Susan had always wanted to be a writer. After a years-long search for her birth family, she had a story to tell.
Susan Guillotte was adopted from The Cradle in 1953. At that time, closed adoptions, where neither the birth parents nor the adoptive parents have any identifying information about the other, were common practice. Susan did not have any information about her birth family, but that did not stop her from wondering.
When adoption practices regarding openness began to change in the eighties, The Cradle launched a post-adoption services department and instituted its own Mutual Consent Registry so that Cradle clients could be reunited through The Cradle. Susan reached out to The Cradle and began a long, sometimes frustrating process of trying to find information about her birth family. She remembers that the Cradle employee she worked with, Maureen, said it was one of the most difficult search processes she had ever done.

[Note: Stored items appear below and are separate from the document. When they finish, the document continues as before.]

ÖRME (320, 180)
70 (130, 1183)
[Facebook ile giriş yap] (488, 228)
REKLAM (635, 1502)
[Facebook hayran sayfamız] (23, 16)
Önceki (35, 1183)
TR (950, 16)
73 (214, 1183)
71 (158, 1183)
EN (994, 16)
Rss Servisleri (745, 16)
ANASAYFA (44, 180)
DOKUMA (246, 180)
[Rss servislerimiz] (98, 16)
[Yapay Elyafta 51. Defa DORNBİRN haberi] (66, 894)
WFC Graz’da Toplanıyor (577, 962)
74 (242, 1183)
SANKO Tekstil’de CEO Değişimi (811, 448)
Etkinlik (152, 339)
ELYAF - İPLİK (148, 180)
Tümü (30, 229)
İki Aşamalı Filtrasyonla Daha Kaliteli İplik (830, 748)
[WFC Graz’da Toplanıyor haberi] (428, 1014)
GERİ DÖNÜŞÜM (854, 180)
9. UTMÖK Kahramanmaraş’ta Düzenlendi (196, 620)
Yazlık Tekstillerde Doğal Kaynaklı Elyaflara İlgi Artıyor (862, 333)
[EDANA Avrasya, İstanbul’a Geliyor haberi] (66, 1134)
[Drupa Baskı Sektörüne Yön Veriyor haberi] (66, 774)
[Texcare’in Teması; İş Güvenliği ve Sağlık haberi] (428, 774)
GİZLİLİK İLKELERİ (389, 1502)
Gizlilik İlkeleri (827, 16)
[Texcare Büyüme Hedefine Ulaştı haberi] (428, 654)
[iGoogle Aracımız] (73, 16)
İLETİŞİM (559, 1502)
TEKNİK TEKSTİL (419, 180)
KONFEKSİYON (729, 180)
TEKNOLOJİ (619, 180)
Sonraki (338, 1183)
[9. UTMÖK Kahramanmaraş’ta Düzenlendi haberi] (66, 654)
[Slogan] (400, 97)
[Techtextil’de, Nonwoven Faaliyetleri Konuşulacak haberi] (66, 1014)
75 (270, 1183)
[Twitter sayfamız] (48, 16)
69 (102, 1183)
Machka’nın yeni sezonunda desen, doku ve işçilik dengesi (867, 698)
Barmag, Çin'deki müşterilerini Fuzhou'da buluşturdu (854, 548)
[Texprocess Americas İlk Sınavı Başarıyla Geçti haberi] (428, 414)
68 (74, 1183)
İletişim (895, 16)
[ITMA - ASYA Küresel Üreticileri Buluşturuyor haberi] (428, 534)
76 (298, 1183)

After years of navigating dead ends, Susan began unraveling a mystery and uncovered the truth about her birth family. The details of her journey are best discovered in her book, “Bunny: Based on a True Story.”
Susan always wanted to be a writer. In her sixties, she set out to make that dream a reality. One week into her retirement, when she had planned to write, she was diagnosed with breast cancer. She was determined not to let this stop her. She worked her treatment schedule around being able to write her story. In April of 2024, she self-published her book.
Susan’s book touches on difficult topics and a hard journey, but she is grateful for The Cradle for allowing her to tell this story honestly. She does not shy away from discussing the roadblocks she faced while trying to find answers, or the support she received from The Cradle and others when she felt like the whole world was against her.
When Susan’s husband of 47 years read the finished book, though he had lived through most of the events, he said he never knew all the emotions she was experiencing throughout her journey. Susan knew she had accomplished what she set out to do — use her story to give voice to feelings shared by so many touched by adoption.